[[ INFORMATION SHOWN open ]]

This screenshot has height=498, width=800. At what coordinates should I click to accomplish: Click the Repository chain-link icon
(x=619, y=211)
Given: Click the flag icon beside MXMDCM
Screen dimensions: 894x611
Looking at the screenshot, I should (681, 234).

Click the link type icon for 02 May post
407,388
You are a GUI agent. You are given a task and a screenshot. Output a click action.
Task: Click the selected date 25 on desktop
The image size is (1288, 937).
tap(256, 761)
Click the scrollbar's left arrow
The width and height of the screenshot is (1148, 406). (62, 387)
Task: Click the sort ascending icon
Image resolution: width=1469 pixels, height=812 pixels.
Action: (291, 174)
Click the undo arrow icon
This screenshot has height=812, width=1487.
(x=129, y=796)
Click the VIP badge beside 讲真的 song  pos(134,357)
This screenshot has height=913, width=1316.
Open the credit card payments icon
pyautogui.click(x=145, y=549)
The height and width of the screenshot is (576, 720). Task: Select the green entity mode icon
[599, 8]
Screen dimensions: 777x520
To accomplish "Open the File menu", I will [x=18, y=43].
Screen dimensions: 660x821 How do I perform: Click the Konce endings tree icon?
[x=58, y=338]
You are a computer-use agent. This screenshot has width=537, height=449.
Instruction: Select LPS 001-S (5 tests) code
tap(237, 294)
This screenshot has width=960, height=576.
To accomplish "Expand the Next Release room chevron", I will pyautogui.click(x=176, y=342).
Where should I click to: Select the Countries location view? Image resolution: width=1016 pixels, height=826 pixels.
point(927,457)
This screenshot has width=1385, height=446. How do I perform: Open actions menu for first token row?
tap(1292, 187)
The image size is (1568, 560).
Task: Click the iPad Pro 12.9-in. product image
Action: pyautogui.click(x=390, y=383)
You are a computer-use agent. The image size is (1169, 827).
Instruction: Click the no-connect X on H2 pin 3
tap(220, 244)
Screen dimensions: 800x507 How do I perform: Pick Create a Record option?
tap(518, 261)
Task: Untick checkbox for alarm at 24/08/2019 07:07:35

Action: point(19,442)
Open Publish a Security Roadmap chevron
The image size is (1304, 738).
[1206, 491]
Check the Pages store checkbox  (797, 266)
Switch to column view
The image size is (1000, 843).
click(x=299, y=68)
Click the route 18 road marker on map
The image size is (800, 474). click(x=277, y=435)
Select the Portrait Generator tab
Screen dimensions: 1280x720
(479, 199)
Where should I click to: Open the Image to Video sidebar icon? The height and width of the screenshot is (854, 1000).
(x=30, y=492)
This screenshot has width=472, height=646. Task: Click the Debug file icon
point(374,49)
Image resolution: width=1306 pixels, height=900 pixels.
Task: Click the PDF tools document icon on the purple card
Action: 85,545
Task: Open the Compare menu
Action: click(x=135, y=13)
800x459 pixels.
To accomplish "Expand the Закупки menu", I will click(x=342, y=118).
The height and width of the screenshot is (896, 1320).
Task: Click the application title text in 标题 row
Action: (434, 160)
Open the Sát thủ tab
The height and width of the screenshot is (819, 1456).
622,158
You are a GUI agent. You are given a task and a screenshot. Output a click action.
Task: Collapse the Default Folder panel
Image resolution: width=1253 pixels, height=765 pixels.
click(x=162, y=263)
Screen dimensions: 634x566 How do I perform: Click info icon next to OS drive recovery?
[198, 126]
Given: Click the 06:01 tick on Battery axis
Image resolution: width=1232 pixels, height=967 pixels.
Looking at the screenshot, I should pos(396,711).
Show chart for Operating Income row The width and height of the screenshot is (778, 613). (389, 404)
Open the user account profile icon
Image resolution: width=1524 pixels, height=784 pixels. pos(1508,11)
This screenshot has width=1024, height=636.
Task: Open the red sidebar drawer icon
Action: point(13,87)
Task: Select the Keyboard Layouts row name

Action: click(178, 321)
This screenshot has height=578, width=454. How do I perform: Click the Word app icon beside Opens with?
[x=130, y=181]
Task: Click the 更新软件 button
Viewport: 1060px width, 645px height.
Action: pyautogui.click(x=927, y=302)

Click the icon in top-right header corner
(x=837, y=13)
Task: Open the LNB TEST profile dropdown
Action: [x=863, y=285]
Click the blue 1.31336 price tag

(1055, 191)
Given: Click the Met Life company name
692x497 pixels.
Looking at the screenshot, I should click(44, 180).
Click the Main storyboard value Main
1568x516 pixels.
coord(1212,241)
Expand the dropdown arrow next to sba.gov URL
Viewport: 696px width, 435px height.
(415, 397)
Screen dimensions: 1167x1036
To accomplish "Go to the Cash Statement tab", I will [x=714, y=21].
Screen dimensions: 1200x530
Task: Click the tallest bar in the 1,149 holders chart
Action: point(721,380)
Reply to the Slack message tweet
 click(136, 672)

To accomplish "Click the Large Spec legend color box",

[[ INFORMATION SHOWN closed ]]

| TASK OBJECTIVE |
Restate exactly, and only, the line containing "Given: Click the Met Life company name" together with all lines after it to the end of the material.

| TASK RESULT |
Given: Click the Met Life company name
692x497 pixels.
Looking at the screenshot, I should click(44, 180).
Click the Main storyboard value Main
1568x516 pixels.
coord(1212,241)
Expand the dropdown arrow next to sba.gov URL
Viewport: 696px width, 435px height.
(415, 397)
Screen dimensions: 1167x1036
To accomplish "Go to the Cash Statement tab", I will [x=714, y=21].
Screen dimensions: 1200x530
Task: Click the tallest bar in the 1,149 holders chart
Action: point(721,380)
Reply to the Slack message tweet
 click(136, 672)

To accomplish "Click the Large Spec legend color box",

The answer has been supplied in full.